Exercise requirements: Rewrite the lines below, replacing every instance of "GUI agent" with "interface assistant" and keeping everything else as it is. Omit the pictures from your answer.

Provided data:

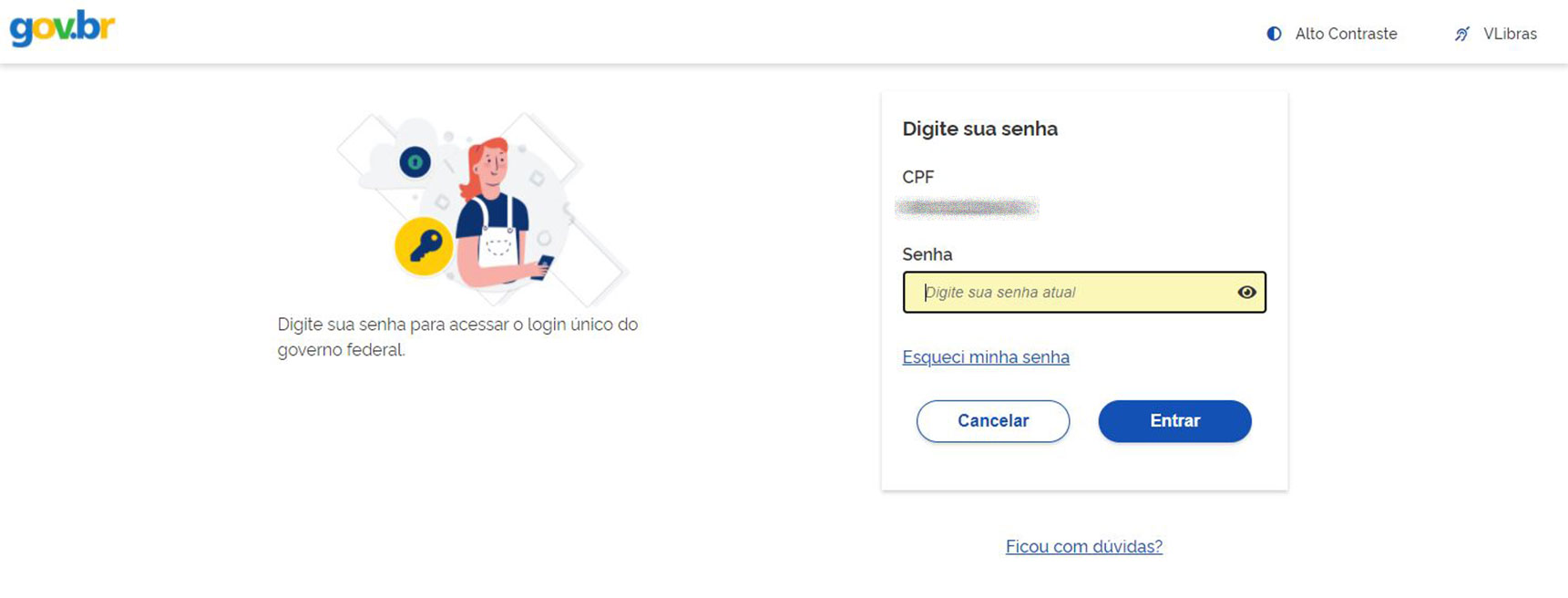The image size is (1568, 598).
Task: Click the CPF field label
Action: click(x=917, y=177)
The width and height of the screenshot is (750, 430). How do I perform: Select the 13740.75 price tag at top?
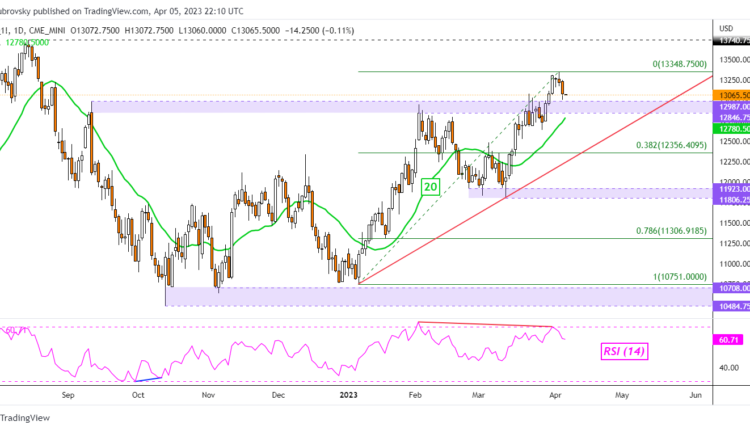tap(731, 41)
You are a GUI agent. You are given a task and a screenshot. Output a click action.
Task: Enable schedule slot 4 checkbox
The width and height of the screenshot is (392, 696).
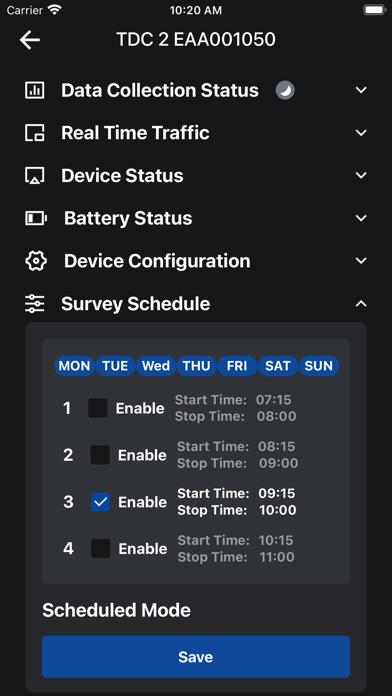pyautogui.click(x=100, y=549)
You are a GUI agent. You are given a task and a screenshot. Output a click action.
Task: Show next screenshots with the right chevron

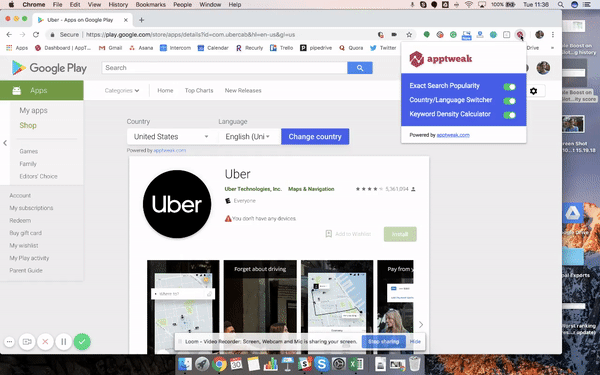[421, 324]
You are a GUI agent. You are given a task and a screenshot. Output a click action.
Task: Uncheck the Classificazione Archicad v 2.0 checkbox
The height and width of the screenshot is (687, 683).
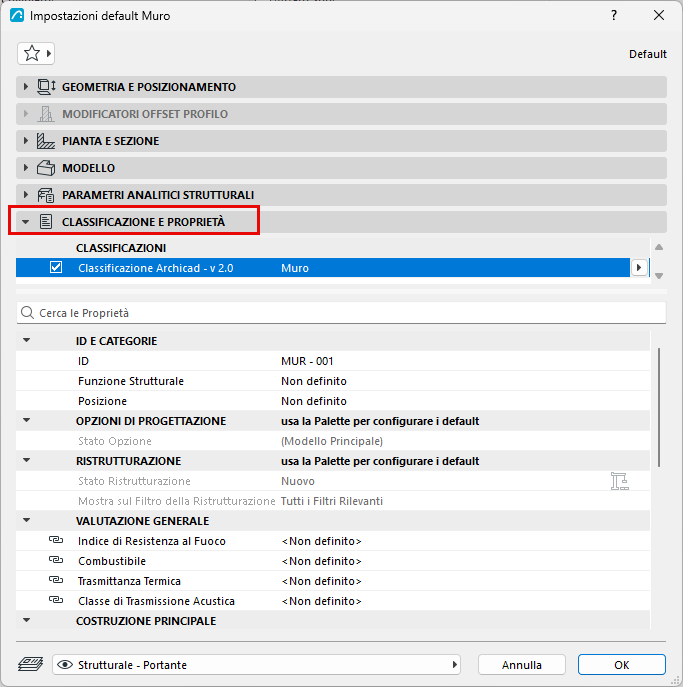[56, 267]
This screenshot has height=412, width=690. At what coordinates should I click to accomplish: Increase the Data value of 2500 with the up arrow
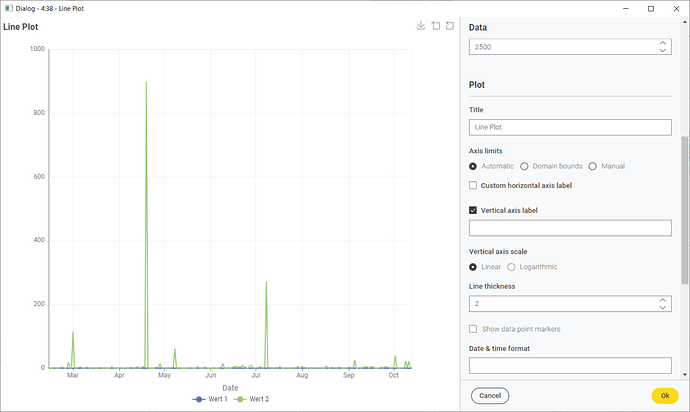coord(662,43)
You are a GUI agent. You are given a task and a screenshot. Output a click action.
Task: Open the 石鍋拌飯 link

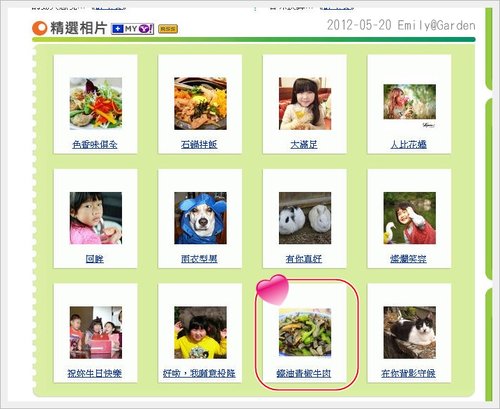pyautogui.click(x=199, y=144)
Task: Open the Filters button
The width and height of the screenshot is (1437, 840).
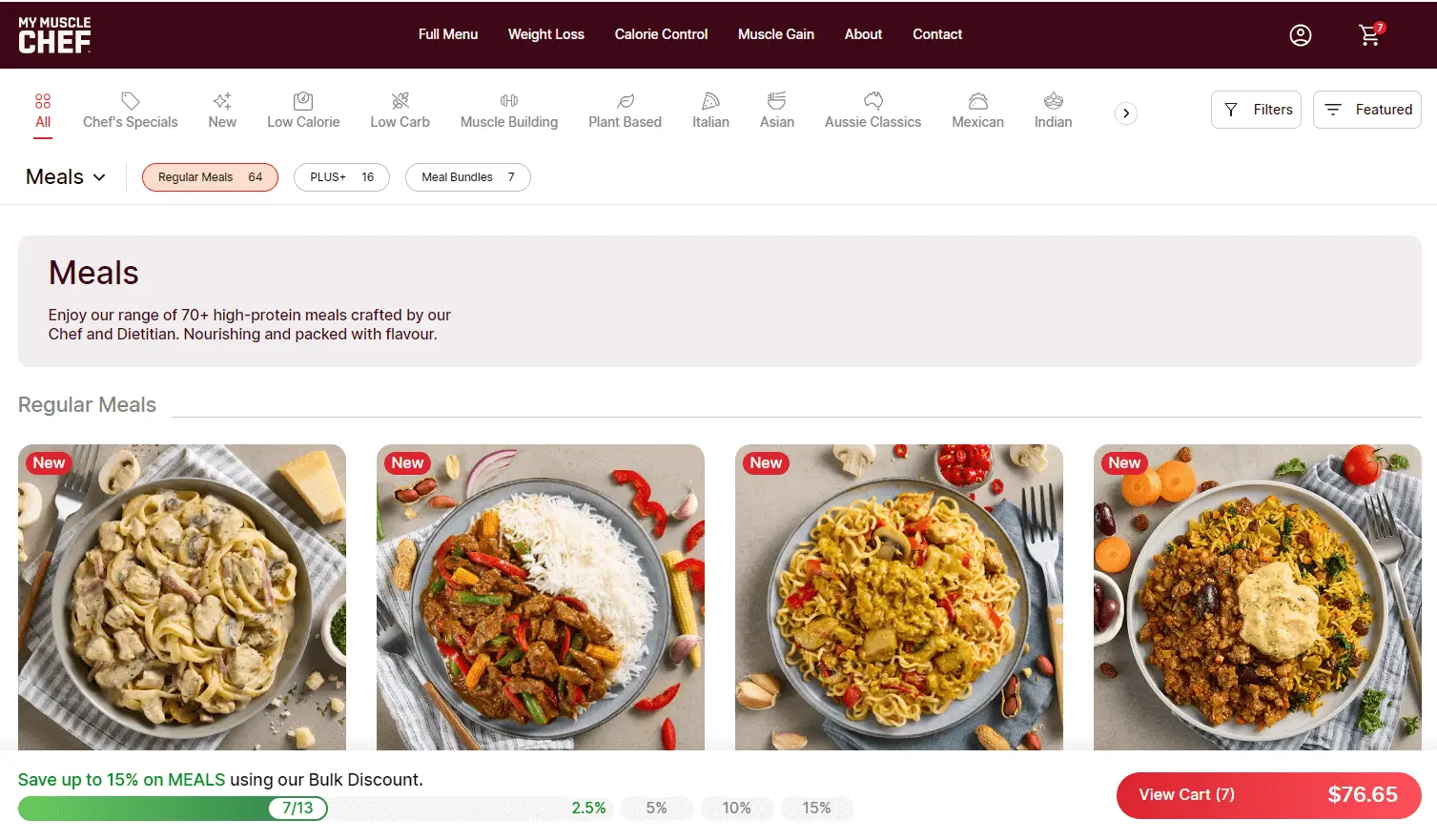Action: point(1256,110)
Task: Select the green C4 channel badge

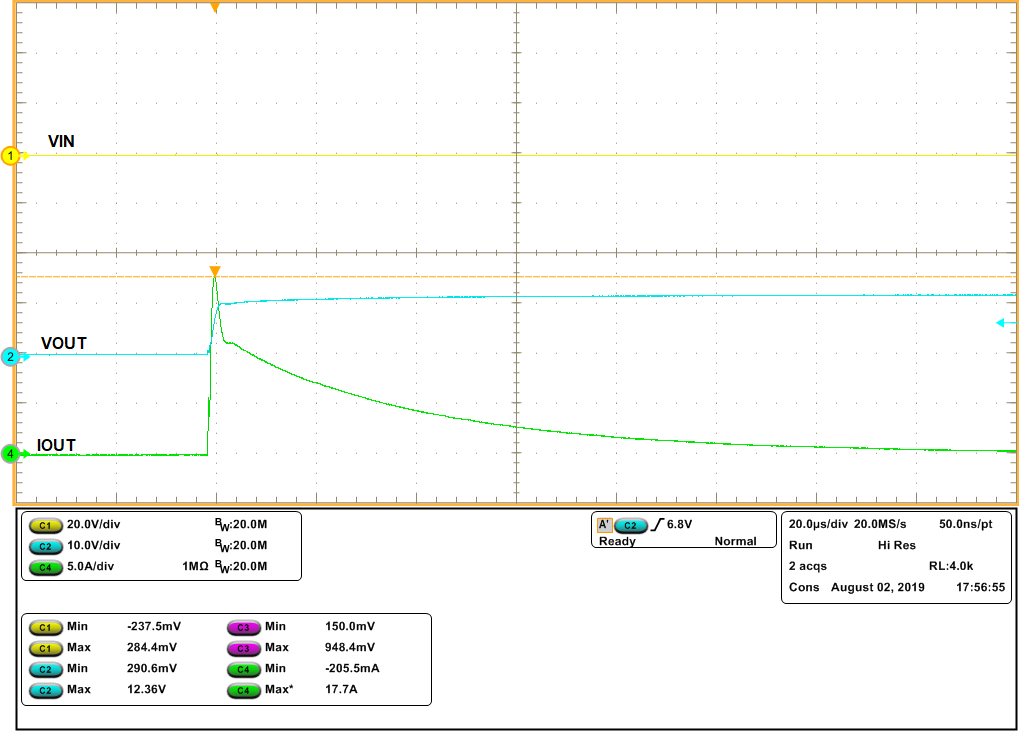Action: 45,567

Output:
The image size is (1568, 598).
Task: Click the CPF field label
Action: click(x=917, y=177)
The width and height of the screenshot is (750, 430). How do I perform: Select the 13740.75 price tag at top?
tap(731, 41)
You are a interface assistant. You are given a task and a screenshot. Output a click action.
Task: Enable schedule slot 4 checkbox
The width and height of the screenshot is (392, 696).
pyautogui.click(x=100, y=549)
You are a interface assistant. You are given a task and a screenshot. Output a click action.
Task: Show next screenshots with the right chevron

[421, 324]
You are a interface assistant. You are given a task and a screenshot. Output a click action.
Task: Uncheck the Classificazione Archicad v 2.0 checkbox
The height and width of the screenshot is (687, 683).
[56, 267]
This screenshot has height=412, width=690. At what coordinates should I click to accomplish: Increase the Data value of 2500 with the up arrow
coord(662,43)
You are a interface assistant. You are given a task and a screenshot. Output a click action.
Task: Open the 石鍋拌飯 link

pyautogui.click(x=199, y=144)
Task: Open the Filters button
The width and height of the screenshot is (1437, 840).
Action: point(1256,110)
Task: Select the green C4 channel badge

Action: 45,567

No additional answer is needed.